• [GIVEN EXERCISE A]: Copy the records again, starting at their first line and stopping after the line that contains "Kontakt (340, 1131)", with the requests included. Shift every coordinate in the answers by adding 27 to each number, and output only those lines.

╭─ SELECTED EXCERPT

For people not familiar with these libraries, DuckDB is an analytics database that doesn't require a running server (the SQLite of analytics it's usually called). Datafusion is an engine to build analytics databases or dataframelibraries on top of it. And Polars is mostly a pandas replacement, but in general faster, with an API more similar to Spark or R, and available also outside of the Python world.
The code to run these benchmarks can be found in this repository.
Non-Python options
There are surely many options outside of the Python world (and also inside the Python world), and I can't try each of them. For example I don't think it makes sense to try some of them, like distributed systems such as Spark or Dask, which are design to process much bigger data. But there is one worth trying, R, as it's a very common option for this task.
While my knowledge of R isn't great, seems like it can be implemented with this simple command:
Rscript -e 'sum(sqrt(rowSums(read.csv("data.csv", header=FALSE)[-1] ^ 2)) < 1e16)'
The results are surprising, as R seems to be very slow:
Description | Time (seconds) |
---|---|
Pure Python looping with csv module using int types | 3.486 |
pandas with C engine | 2.061 |
pandas with Python engine | 8.823 |
pandas with PyArrow engine and PyArrow dtypes | 0.902 |
Polars with SQL API (Python) | 0.300 |
R | 31.547 |
R with data.table / fread | 0.722 |
Note that the results are different than in the previous table because previous results didn't account for the time to launch the Python interpreter, but to make the comparison with R fair, it needs to be accounted now.
So based on this use case and implementation, Polars is 100x times faster than R,
and R seems to be more than 3x times slower than the slowest Python implementation
we considered (the python
engine of pandas).
Can we be faster than Polars?
Until this point, we can conclude that for this use case Polars is the fastest option of the tools I'm aware of. But can we be even faster?
And the answer is yes, since Polars is a generic tool that supports most CSV files, but I can implement an algorithm targeted at this particular file. For example, Polars supports unicode files, files delimited by semicolon, quoted text... which we do not need for this task.
The second question is, is it easy to implement an algorithm faster than Polars in a low level language? The answer is clearly no.
A first implementation of my CSV parser in Rust is next:
fn main() {
let mut counter: u16 = 0;
let mut reader = csv::Reader::from_path("data.csv").unwrap();
for record in reader.records() {
let record = record.unwrap();
let result = (
record.get(1).unwrap().parse::<f32>().unwrap().powf(2.)
+ record.get(2).unwrap().parse::<f32>().unwrap().powf(2.)
+ record.get(3).unwrap().parse::<f32>().unwrap().powf(2.)
+ record.get(4).unwrap().parse::<f32>().unwrap().powf(2.)
+ record.get(5).unwrap().parse::<f32>().unwrap().powf(2.)
+ record.get(6).unwrap().parse::<f32>().unwrap().powf(2.)
+ record.get(7).unwrap().parse::<f32>().unwrap().powf(2.)
+ record.get(8).unwrap().parse::<f32>().unwrap().powf(2.)
).sqrt();
if result < 1e16 {
counter += 1;
}
}
println!("{}", counter);
}
As you can see, the implementation is quite simple, and while Rust is an extremely fast low level language in many cases the code is as readable as Python. This is not the only reason to use Rust, as probably the biggest advantage is the language design and the smart compiler, that catch most bugs at compilation time, in particular most bugs that would make a C/C++ program segfault.

╰─
╭─ SUPPLIED MATERIAL

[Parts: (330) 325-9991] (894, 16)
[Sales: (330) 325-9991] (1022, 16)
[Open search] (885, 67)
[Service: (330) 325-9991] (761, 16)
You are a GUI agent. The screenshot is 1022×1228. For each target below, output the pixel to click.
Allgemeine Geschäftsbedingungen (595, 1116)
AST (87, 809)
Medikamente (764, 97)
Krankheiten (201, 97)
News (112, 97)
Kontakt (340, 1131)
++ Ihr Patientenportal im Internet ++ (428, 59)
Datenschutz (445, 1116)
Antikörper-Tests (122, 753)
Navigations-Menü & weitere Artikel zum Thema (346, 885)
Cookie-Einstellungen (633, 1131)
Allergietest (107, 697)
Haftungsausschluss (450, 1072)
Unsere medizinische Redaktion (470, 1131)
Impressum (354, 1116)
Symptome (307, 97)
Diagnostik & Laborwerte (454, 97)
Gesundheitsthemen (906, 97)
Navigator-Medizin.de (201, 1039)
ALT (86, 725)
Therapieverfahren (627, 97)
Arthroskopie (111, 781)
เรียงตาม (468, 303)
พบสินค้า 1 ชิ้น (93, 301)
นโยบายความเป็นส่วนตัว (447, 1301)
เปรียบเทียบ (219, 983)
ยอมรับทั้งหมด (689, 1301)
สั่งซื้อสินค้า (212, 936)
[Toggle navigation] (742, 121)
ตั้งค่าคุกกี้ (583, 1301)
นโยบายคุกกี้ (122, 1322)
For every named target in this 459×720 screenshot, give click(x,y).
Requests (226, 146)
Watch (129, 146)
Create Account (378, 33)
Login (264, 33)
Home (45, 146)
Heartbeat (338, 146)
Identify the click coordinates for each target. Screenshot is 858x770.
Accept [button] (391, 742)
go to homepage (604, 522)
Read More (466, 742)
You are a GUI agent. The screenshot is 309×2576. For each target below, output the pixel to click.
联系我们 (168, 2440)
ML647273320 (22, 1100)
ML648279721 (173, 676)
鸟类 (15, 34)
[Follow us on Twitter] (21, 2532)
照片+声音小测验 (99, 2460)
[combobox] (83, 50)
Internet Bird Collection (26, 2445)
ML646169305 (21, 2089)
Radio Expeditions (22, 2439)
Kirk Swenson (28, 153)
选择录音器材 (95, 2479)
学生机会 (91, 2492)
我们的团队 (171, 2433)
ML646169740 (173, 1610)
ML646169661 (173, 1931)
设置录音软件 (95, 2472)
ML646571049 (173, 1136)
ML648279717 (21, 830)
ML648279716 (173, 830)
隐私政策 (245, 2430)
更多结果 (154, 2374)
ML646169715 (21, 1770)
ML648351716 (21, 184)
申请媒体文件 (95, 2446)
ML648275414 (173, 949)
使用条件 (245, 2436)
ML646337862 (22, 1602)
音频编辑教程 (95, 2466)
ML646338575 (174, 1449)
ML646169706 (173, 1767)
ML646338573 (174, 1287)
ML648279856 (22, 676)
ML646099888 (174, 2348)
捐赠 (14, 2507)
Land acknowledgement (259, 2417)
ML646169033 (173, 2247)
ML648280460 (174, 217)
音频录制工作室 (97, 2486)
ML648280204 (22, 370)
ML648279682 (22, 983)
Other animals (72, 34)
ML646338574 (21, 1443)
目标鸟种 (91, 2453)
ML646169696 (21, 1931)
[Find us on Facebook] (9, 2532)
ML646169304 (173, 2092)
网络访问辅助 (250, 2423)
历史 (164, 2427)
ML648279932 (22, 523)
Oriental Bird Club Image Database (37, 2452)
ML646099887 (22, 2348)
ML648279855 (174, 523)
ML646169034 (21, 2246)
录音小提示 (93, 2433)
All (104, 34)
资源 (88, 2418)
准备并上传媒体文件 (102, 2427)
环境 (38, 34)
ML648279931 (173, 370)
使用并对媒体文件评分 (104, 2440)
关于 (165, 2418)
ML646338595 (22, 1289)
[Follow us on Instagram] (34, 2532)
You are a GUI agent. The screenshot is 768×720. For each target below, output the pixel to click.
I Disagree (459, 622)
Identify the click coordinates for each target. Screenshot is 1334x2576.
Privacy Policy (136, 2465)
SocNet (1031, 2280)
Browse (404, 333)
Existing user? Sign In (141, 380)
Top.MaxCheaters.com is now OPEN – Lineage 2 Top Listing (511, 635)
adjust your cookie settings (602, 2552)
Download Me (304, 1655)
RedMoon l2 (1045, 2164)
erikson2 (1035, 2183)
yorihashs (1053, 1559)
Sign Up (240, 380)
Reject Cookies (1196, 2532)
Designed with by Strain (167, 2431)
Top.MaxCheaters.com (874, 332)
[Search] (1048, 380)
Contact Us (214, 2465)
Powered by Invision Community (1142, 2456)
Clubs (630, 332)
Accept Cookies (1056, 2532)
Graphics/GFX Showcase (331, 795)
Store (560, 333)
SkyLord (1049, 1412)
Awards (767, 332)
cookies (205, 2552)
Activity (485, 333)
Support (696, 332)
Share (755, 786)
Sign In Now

╰─

• [GIVEN EXERCISE B]: In the CSV benchmarking excerpt, how many seconds did R with data.table / fread take?

• [PROBLEM SOLUTION A]:
[Parts: (330) 325-9991] (921, 43)
[Sales: (330) 325-9991] (1049, 43)
[Open search] (912, 94)
[Service: (330) 325-9991] (788, 43)
You are a GUI agent. The screenshot is 1022×1228. For each target below, output the pixel to click.
Allgemeine Geschäftsbedingungen (622, 1143)
AST (114, 836)
Medikamente (791, 124)
Krankheiten (228, 124)
News (139, 124)
Kontakt (367, 1158)

• [PROBLEM SOLUTION B]: 0.722 seconds.